Mehr als 50 Prozent des Energieverbrauchs in Deutschland entfällt auf die Wärmeversorgung. Knapp die Hälfte davon wird durch Erdgas erzeugt, das aktuell zu großen Teilen aus Russland bezogen wird. Aus Klimaschutzgründen und aufgrund der Versorgungssicherheit braucht es hier Alternativen. Eine davon ist Biogas. Es steht als heimischer und klimafreundlicher Energieträger zur Verfügung. Beim Verbrennen im Blockheizkraftwerk wird Strom und gleichzeitig auch Wärme erzeugt. Die Abwärme aus den Biogasanlagen nutzen bereits tausende Haushalte in Deutschland über Wärmenetze. „Biogas kann einen wichtigen Beitrag für eine klimafreundliche und krisensichere Wärmebereitstellung leisten“, ist Otto Körner überzeugt. Er ist Vorstandsmitglied der Plattform EE BW und Regionalreferent Baden-Württemberg des Fachverbandes Biogas.
Der Fachverband Biogas schätzt, dass in den gut 9.500 deutschen Biogasanlagen genug Wärme für rund eine Million Haushalte entsteht. Bei einem durchschnittlichen Wärmebedarf von 10.000 Kilowattstunden (kWh) pro Haushalt entspricht dies einer Gasmenge von einer Milliarde Kubikmeter – was rund zwei Prozent der Gasimporte aus Russland entspricht. Über zehn Prozent der Anlagen, mehr als 1.000, stehen in Baden-Württemberg. Im Jahr 2020 stellten sie rund 1.860 Gigawattstunden an Wärme bereit. Der Anteil an der gesamten erzeugten Wärme durch erneuerbare Energien lag damit bei rund neun Prozent, etwa so viel wie Wärmepumpen im Südwesten produziert haben.

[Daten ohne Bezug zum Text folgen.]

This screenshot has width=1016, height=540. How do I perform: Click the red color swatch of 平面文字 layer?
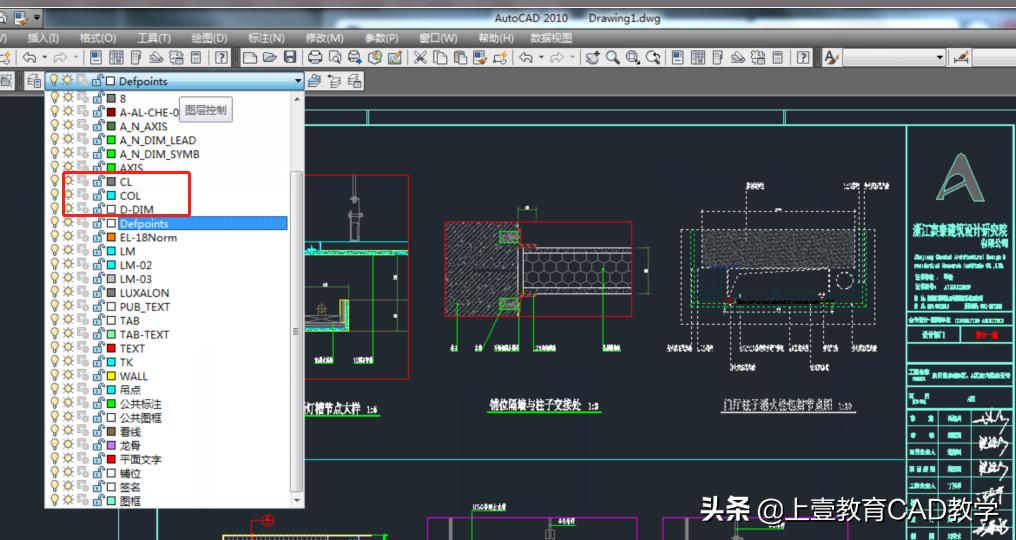tap(111, 460)
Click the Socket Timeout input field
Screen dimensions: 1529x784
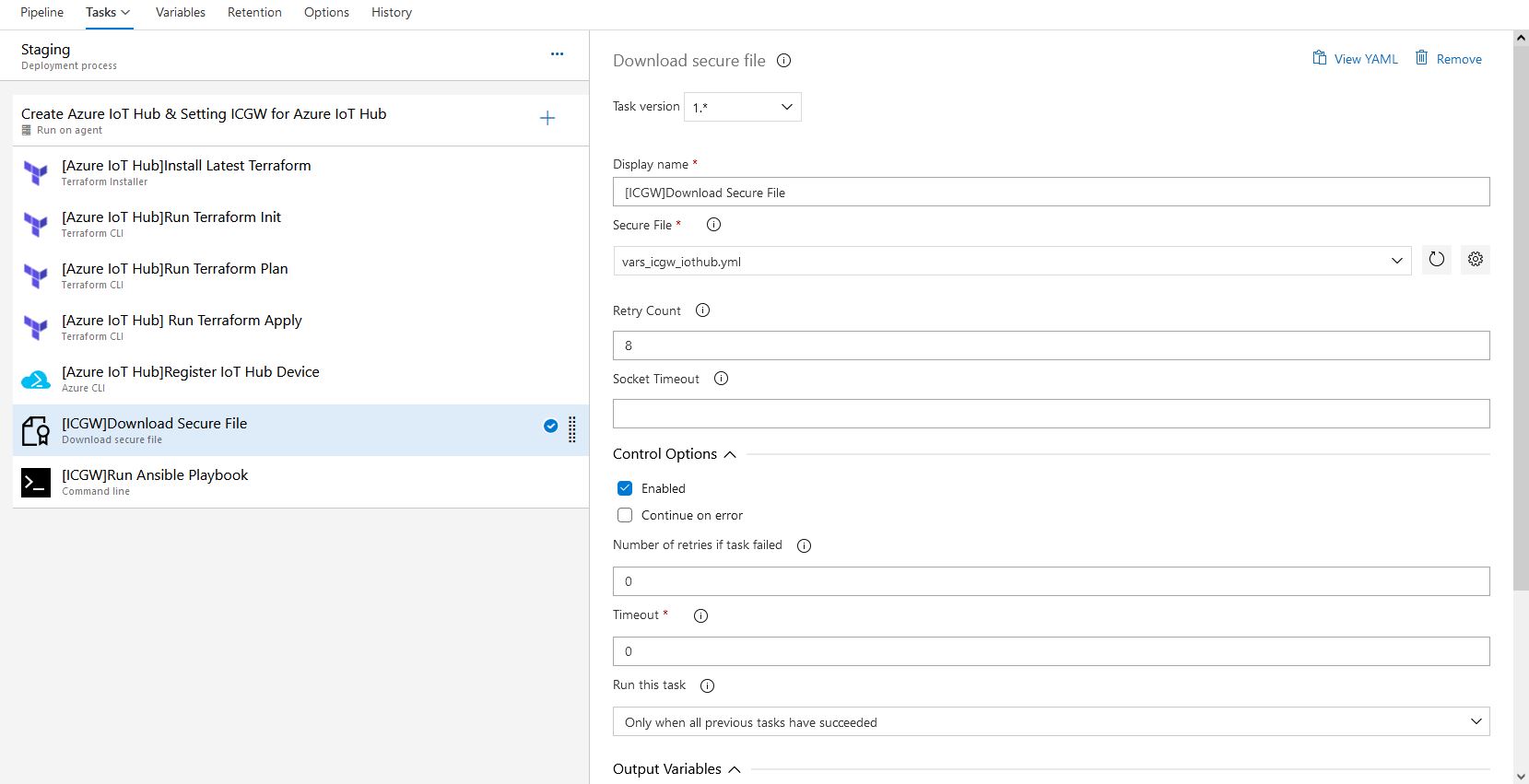point(1051,414)
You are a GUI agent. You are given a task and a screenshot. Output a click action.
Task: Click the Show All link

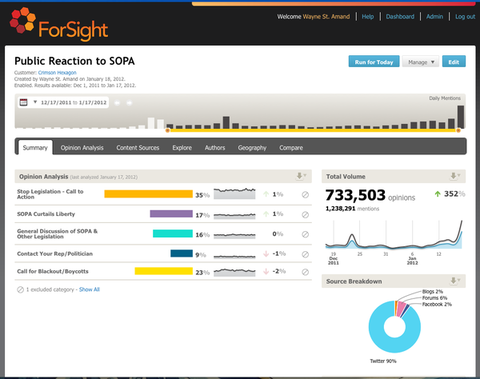pos(89,289)
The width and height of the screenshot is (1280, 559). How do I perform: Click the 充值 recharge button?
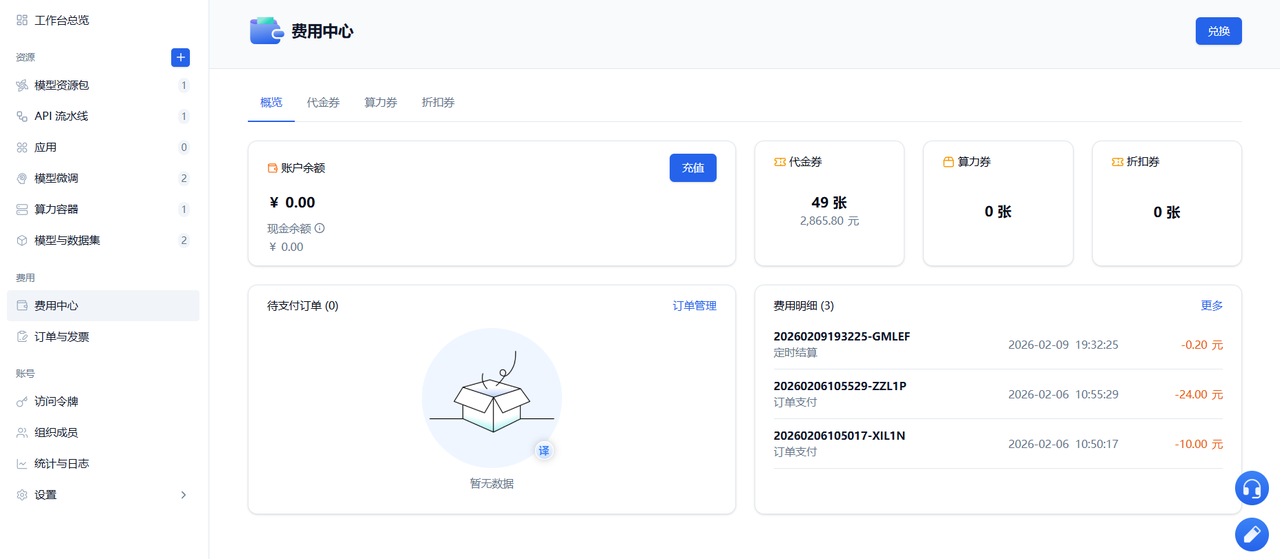coord(693,168)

Biogas besonders für den ländlichen Raum interessant
Viele der Biogasanlagen tragen dazu bei, kleinere Kommunen überwiegend mit erneuerbarer Wärme und Strom zu versorgen. Baden-Württemberg ist mit weit über hundert Gemeinden bei den sogenannten Bioenergiedörfern Spitzenreiter. Etwa Wolpertshausen, Ebenweiler und Großeicholzheim. Die Entstehung weiterer Bioenergiedörfer stagniert jedoch aufgrund unsicherer Rahmenbedingungen.

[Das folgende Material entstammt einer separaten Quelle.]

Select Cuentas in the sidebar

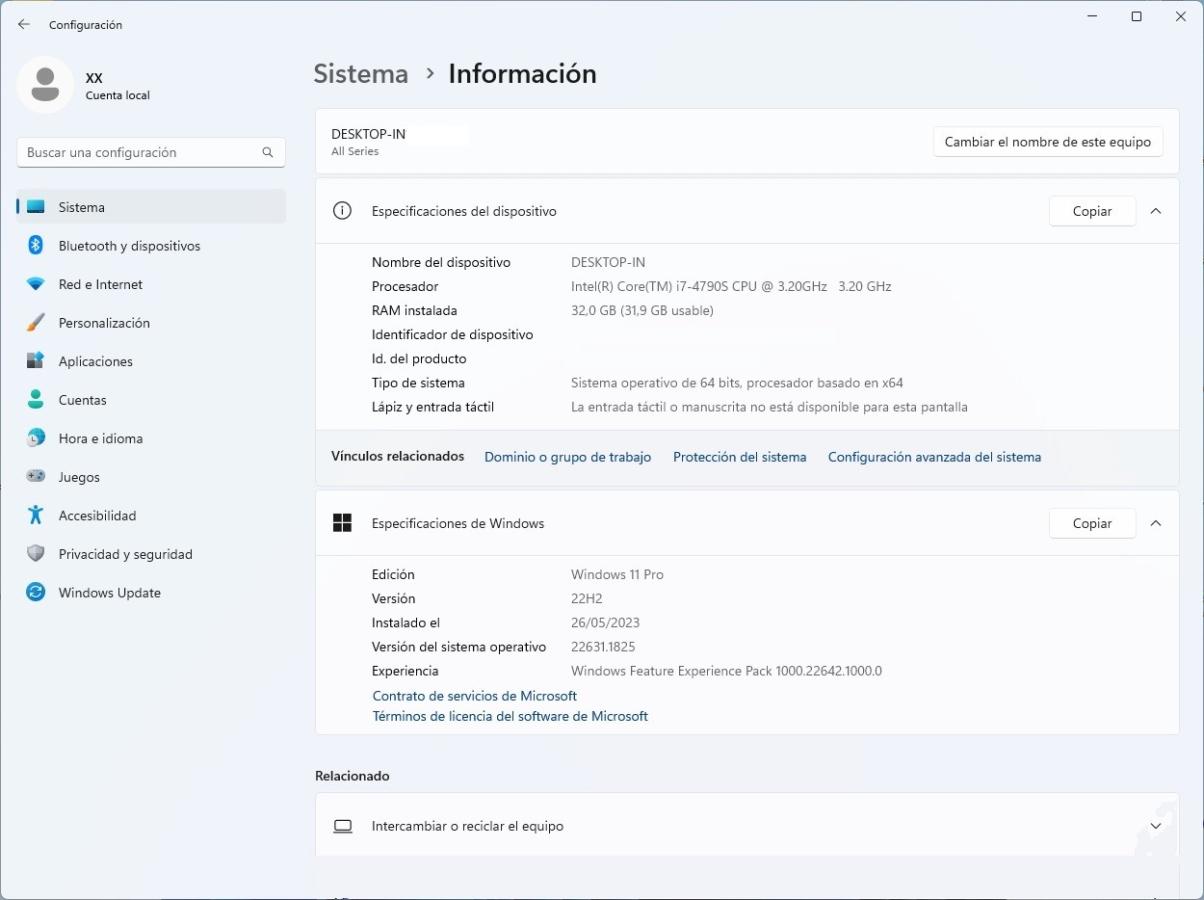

Gerade für den ländlichen Raum sind Biogasanlagen mit angeschlossenen Wärmenetzen sehr gut geeignet, die Wärmeversorgung klimaneutral sicherzustellen. Auf dem Land gibt es genug Biomasse als Energieträger. Auch für die Verbraucher ist Biogaswärme vorteilhaft: Die Kosten für die Kilowattstunde Wärme liegen in der Regel unter denen für fossile Energieträger. Die Übergabestation im Keller gehört dem Betreiber, der sich um die Wartung und Reparaturen kümmert. Für die Hauseigentümer entfallen damit diese Aufgaben. Mit dem Anschluss an ein biogasgespeistes Wärmenetz erfüllen sie nach einem Heizkesseltausch außerdem die in Baden-Württemberg geltende Pflicht zum Einsatz erneuerbarer Energien.

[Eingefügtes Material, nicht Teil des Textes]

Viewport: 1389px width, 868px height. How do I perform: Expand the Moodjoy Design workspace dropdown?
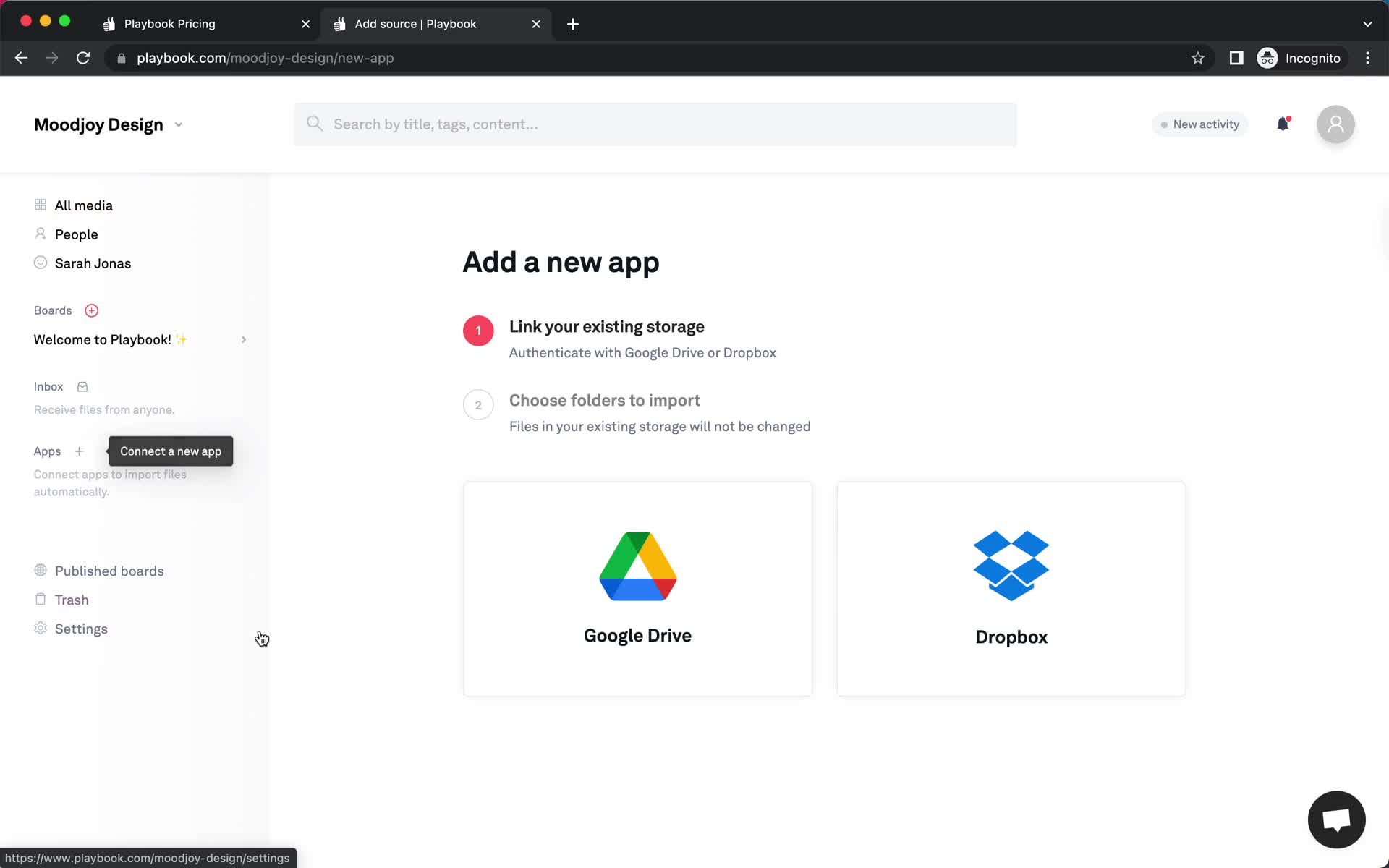[x=178, y=124]
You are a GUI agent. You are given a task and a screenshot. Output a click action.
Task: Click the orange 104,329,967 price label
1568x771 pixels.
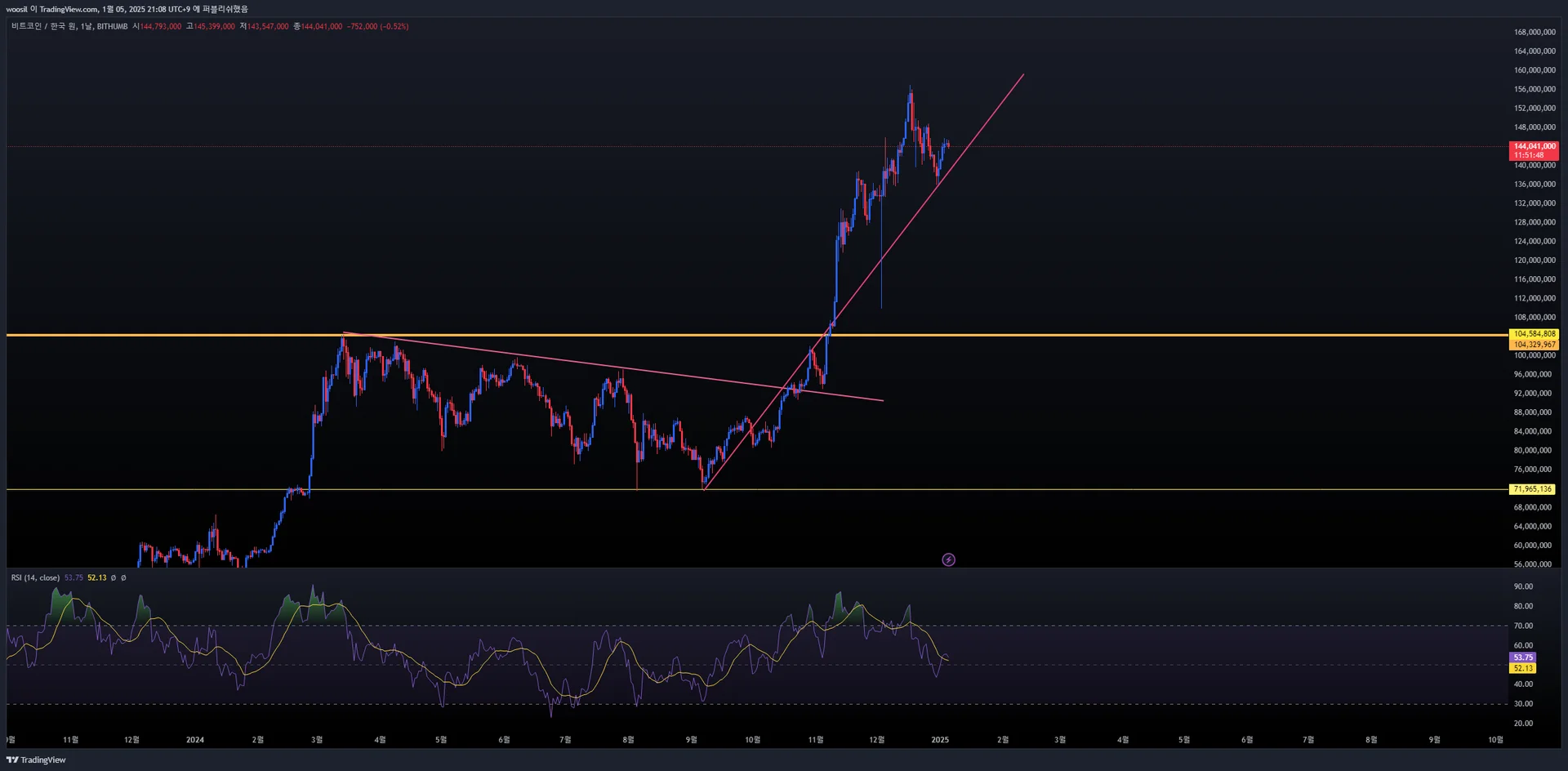[1534, 345]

Biogas muss als elementar für die Versorgungssicherheit anerkannt werden
Auch vor dem Hintergrund der aktuellen Entwicklungen in der Ukraine fordert die Plattform EE BW, die besondere Rolle von Biogas für die Versorgungssicherheit und die erneuerbare Wärmeerzeugung anzuerkennen. Zudem leiste das speicherbare Biogas einen Ausgleich zu den volatilen Hauptenergieträgern Sonne und Wind. Die politische Unterstützung für Biogas müsse daher ausgeweitet werden. Der Grund: Für viele Anlagen endet bald der Förderzeitraum über das Erneuerbare-Energien-Gesetz (EEG). Die Anlagen funktionieren reibungslos, erhalten bald aber keine Einspeisevergütung mehr. Viele von ihnen werden dann abgeschaltet.
„Es kann nicht sein, dass wir in Deutschland gut funktionierende, klimafreundliche und sichere Biogasanlagen nicht weiter betreiben“, betont Körner. Daher müsse dringend ein zukunftsfähiges und wirtschaftliches Modell entwickelt werden, um deren Weiterbetrieb zu gewährleisten und die Abhängigkeit von Erdgas zu verringern.